Top tips to improve revenues and profit margins
22 March 2011
Almost without exception CEOs and GMs are always looking at ways to improve revenues and thereby profit. Maybe they are in the position of feeling they have tried most things with varying degrees of success.
Yes, there are the rate increases, revenue management, minimum stay bookings, seasonality, and a plethora of what I would describe as the traditional givens.
The views that follow offer some other ideas.
“Business has only one aim and that is to create a customer,” said Peter Drucker, who if not the best management thinker and strategist was certainly in the top three.
Drucker, in my opinion, had this wonderful ability to simplify complexity and get straight to the heart of an issue. I would add just one word to Drucker’s view: “Business has only one aim and that is to create a profitable customer.”

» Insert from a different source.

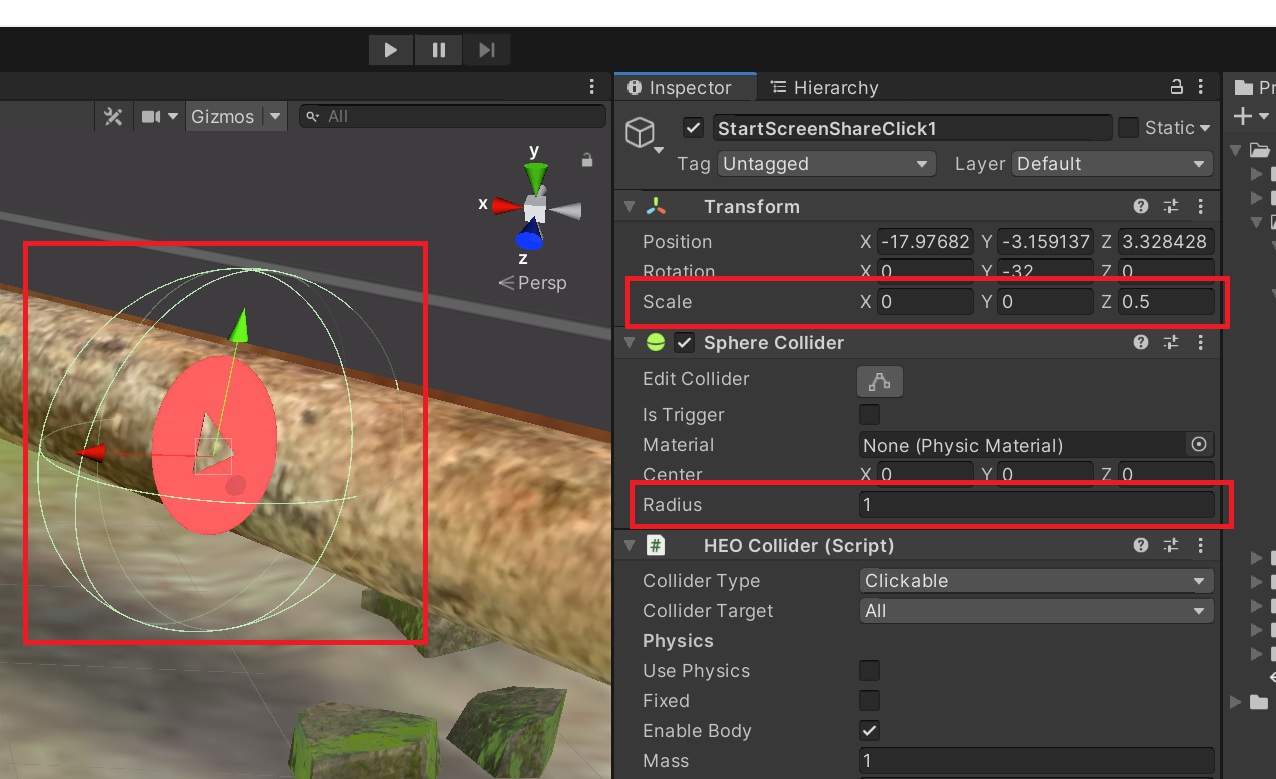Tick the Use Physics checkbox
Viewport: 1276px width, 779px height.
pos(870,670)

At the risk of stating the obvious, without an acceptable level of positive profit, growth remains but a distant dream and a business is likely to be in a constant survival game.
Saying that we must grow revenue/profit is commonly stated but not so easily achieved.
During times of good or improving economic growth, as we have in Asia now, businesses aim to raise prices and minimise costs to deliver an improved bottom line.
The key question in my opinion is: Is that growth coming from a well-crafted, well-communicated, well-implemented, well-executed and accountable strategic plan, or is it coming simply because of a ‘rising tide raises all ships’?
When a downturn appears all bets are off - prices are slashed, discounts go up, service levels get strained etc so if businesses are relying on hope, then this is not a strategy.
Another much used word is alignment, which simply means ensuring that every action a business takes at every level is contributing to the goals within the Strategic Plan and the Business Plan.
So how do you achieve this? The alignment challenge typically occurs when the strategic and business planning takes place at management level and isn’t effectively passed down the ranks to the people who will be required to make it happen.
Drucker’s premise for growth posed five simple questions:
· Where have we come from?
· Where are we now?
· Where do we want to go?
· How do we get there?
· By when do we want to get there?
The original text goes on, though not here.